What to produce – Look for "Given" in the records and copy every line that has it.

─── Records shown

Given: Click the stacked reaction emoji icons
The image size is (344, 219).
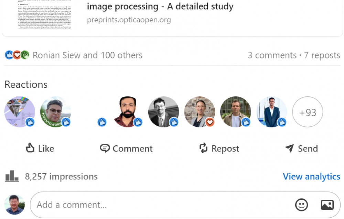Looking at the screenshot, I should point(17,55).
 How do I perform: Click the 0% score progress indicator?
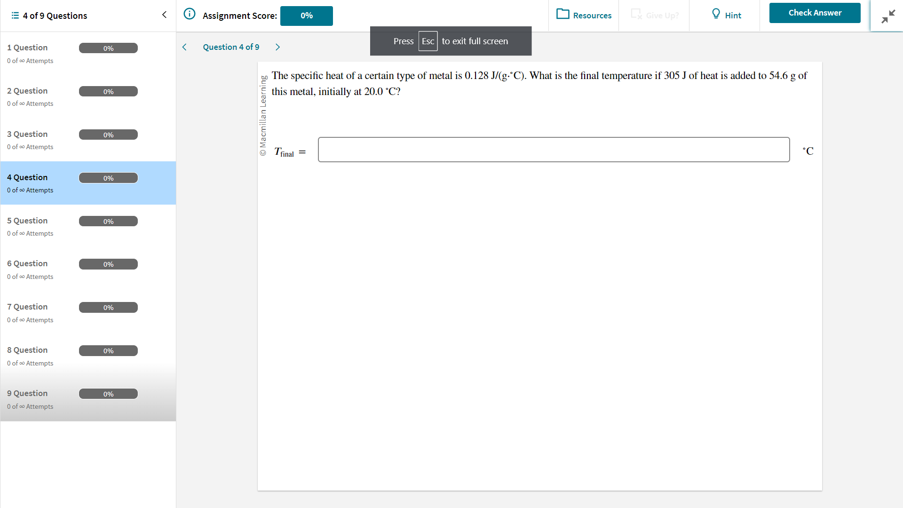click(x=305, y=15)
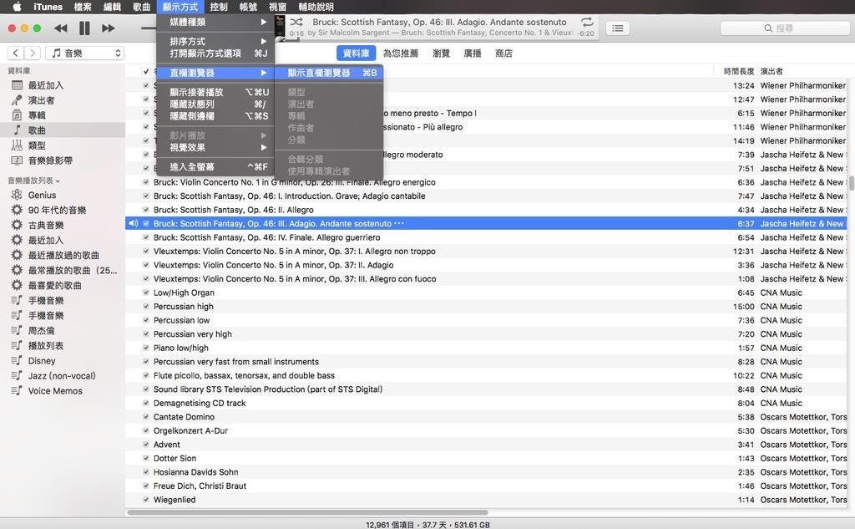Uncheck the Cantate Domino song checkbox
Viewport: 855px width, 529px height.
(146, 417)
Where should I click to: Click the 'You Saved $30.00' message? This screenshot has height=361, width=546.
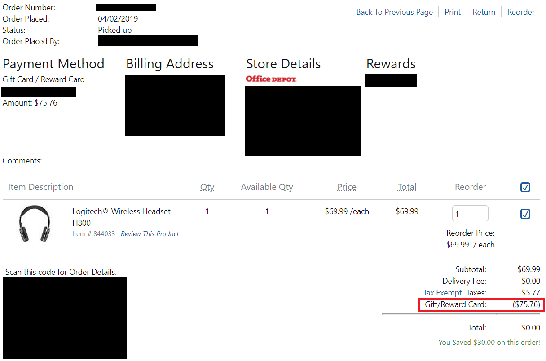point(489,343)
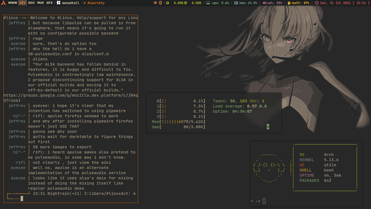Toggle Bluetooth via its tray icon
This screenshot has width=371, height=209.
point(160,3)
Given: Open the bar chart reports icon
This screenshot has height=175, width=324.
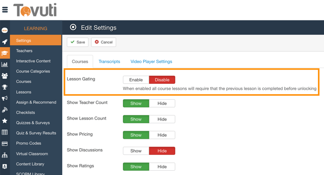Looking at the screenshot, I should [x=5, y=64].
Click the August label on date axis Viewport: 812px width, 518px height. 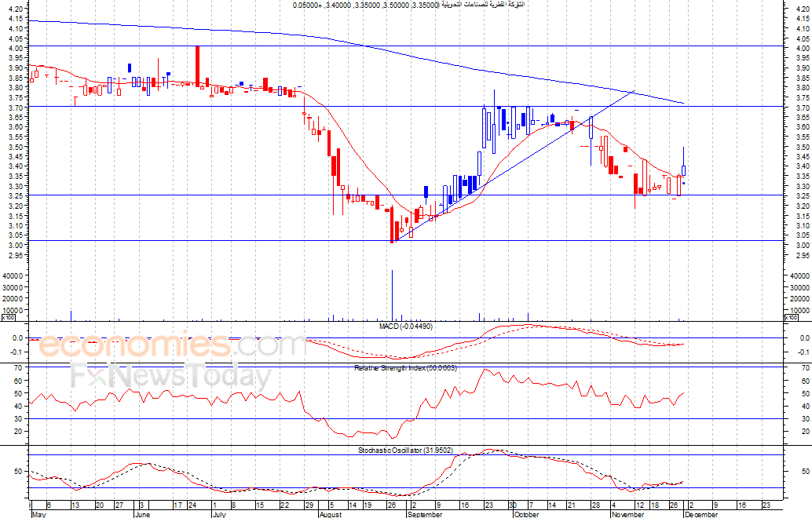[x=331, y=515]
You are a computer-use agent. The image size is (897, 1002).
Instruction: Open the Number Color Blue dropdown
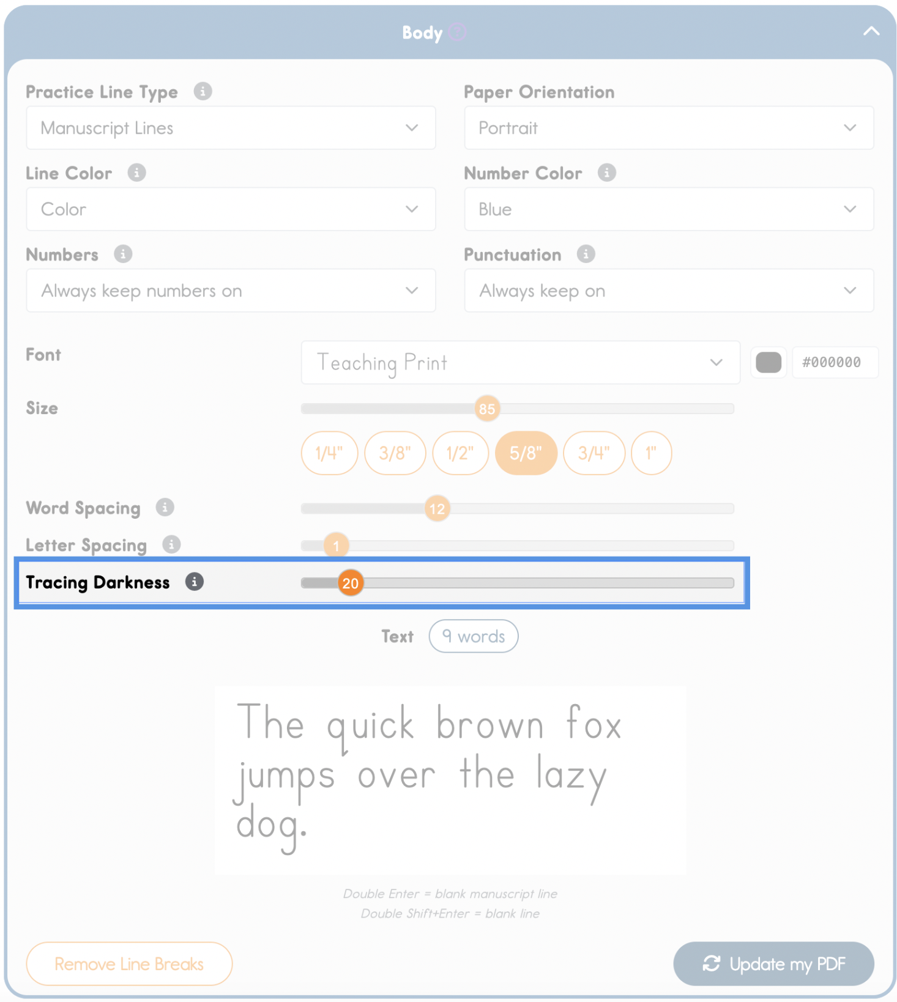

──────

Response to the exercise –
Given: Click the stacked reaction emoji icons
Given: Open the bar chart reports icon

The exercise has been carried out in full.